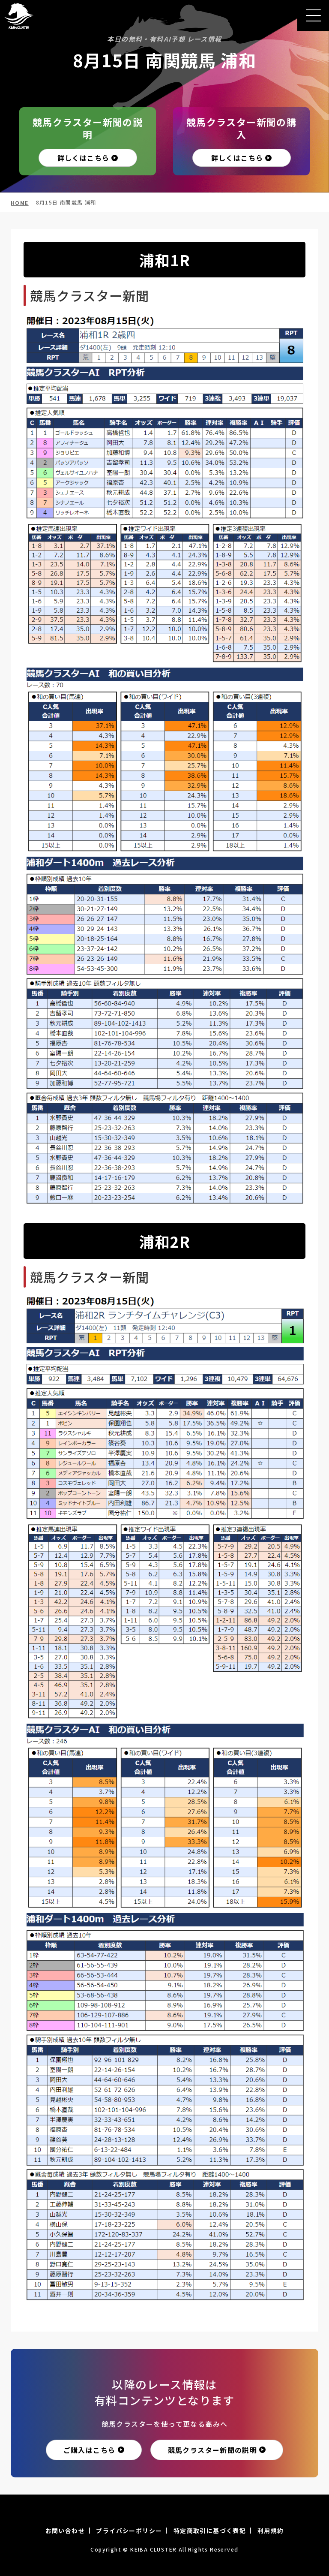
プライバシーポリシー (129, 2531)
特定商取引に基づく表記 (209, 2531)
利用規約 (270, 2531)
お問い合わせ (65, 2531)
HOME (20, 202)
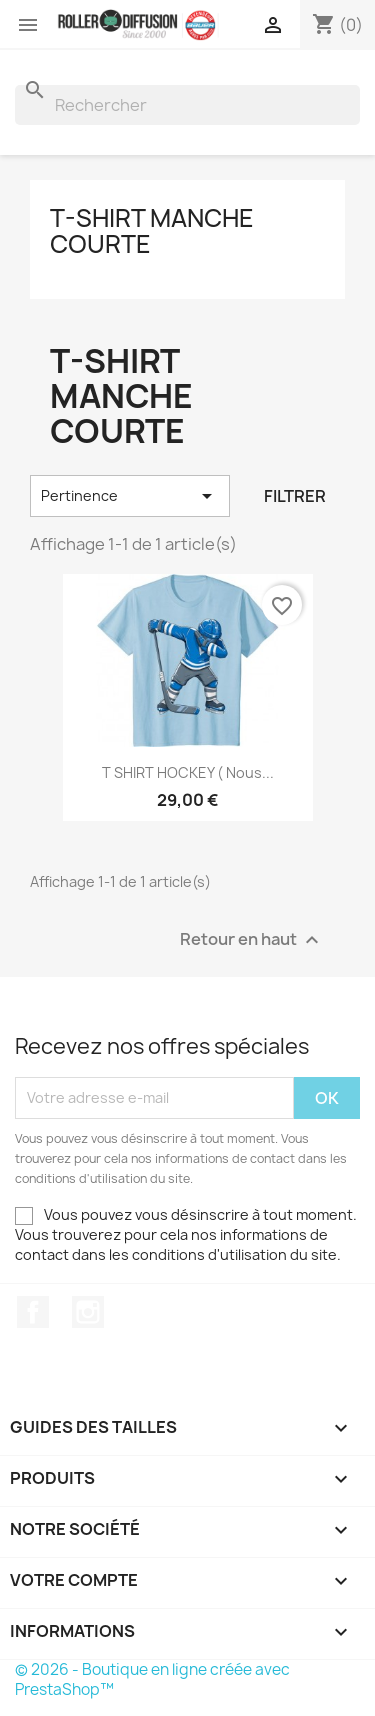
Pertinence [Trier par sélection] (130, 496)
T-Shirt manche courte (152, 231)
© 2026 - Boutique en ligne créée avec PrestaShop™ (152, 1679)
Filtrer (295, 496)
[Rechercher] (187, 105)
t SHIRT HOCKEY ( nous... (188, 772)
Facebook (33, 1312)
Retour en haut (252, 939)
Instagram (88, 1312)
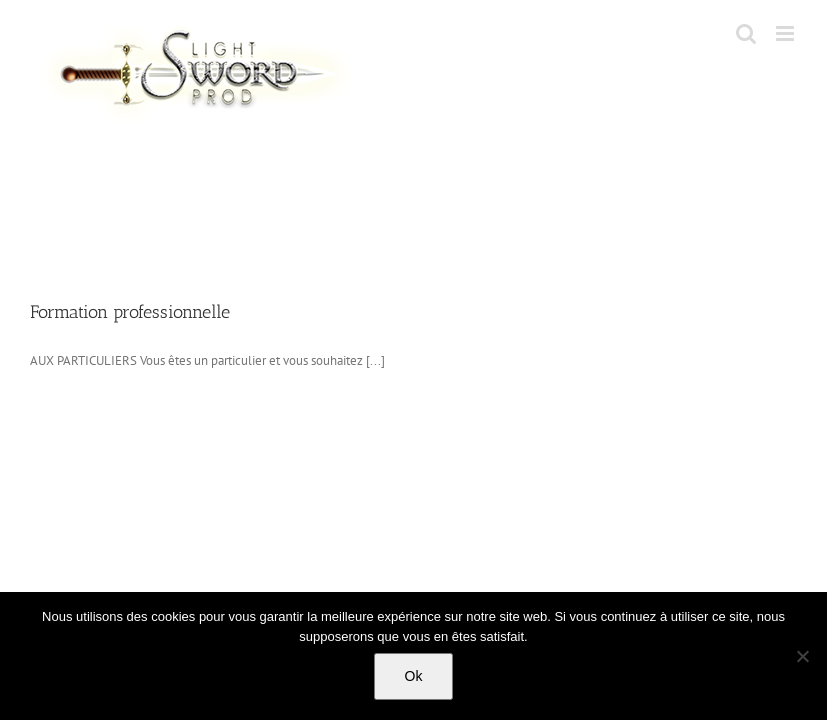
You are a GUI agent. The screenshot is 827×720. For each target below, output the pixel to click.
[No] (802, 656)
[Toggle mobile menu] (786, 33)
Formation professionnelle (130, 312)
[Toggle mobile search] (746, 33)
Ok (414, 676)
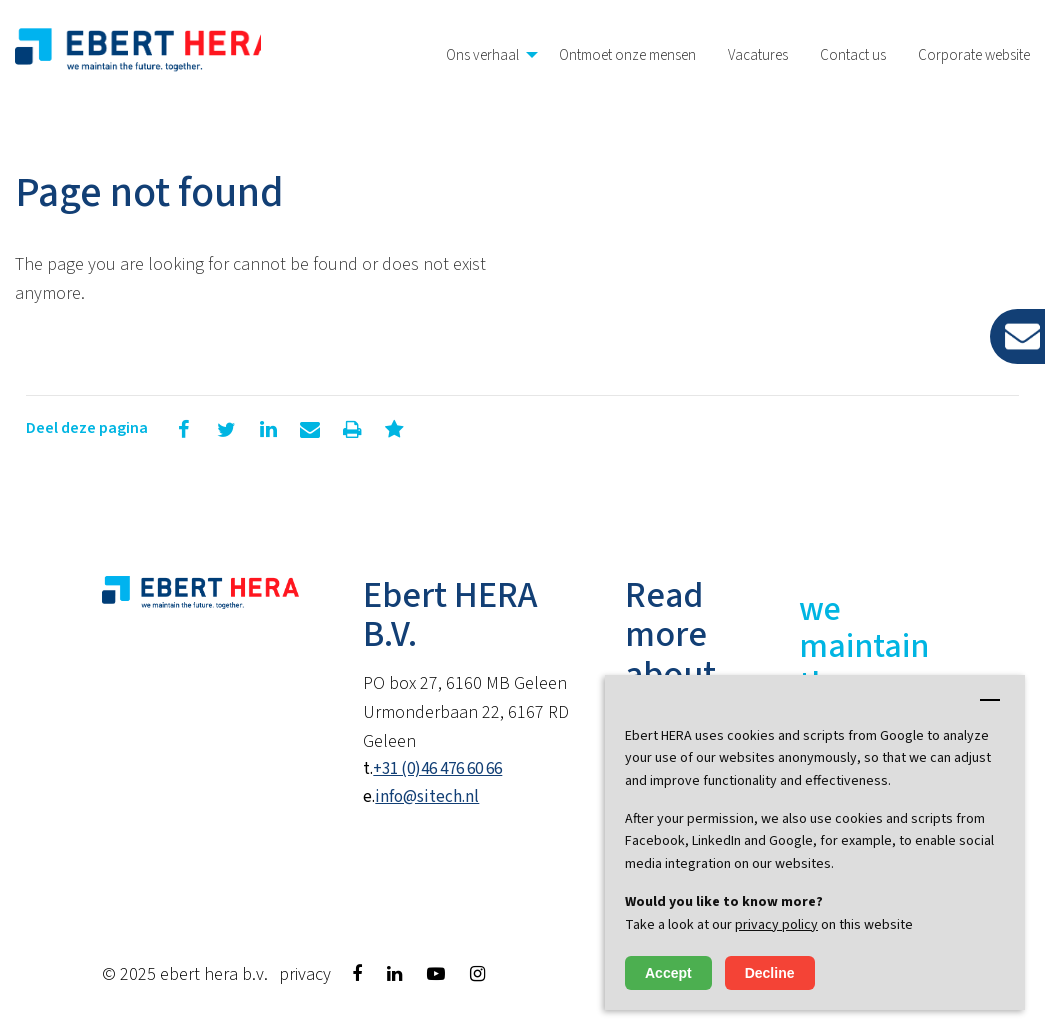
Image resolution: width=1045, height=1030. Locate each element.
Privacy (305, 974)
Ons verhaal (482, 55)
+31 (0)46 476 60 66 (437, 769)
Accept (668, 973)
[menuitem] (486, 55)
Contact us (853, 55)
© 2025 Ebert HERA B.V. (185, 974)
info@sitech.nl (427, 797)
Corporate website (974, 55)
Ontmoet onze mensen (627, 55)
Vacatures (758, 55)
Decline (770, 973)
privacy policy (776, 925)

——

Rewrite everything from the start of the material down to the line containing "Ok (414, 676)", with "Toggle" renamed to "Switch" and everything else left unchanged. Leave the pictures out.

プライバシーポリシー (129, 2531)
特定商取引に基づく表記 (209, 2531)
利用規約 (270, 2531)
お問い合わせ (65, 2531)
HOME (20, 202)
Pertinence [Trier par sélection] (130, 496)
T-Shirt manche courte (152, 231)
© 2026 - Boutique en ligne créée avec PrestaShop™ (152, 1679)
Filtrer (295, 496)
[Rechercher] (187, 105)
t SHIRT HOCKEY ( nous... (188, 772)
Facebook (33, 1312)
Retour en haut (252, 939)
Instagram (88, 1312)
You are a GUI agent. The screenshot is 827×720. For each target below, output the pixel to click.
[No] (802, 656)
[Switch mobile menu] (786, 33)
Formation professionnelle (130, 312)
[Switch mobile search] (746, 33)
Ok (414, 676)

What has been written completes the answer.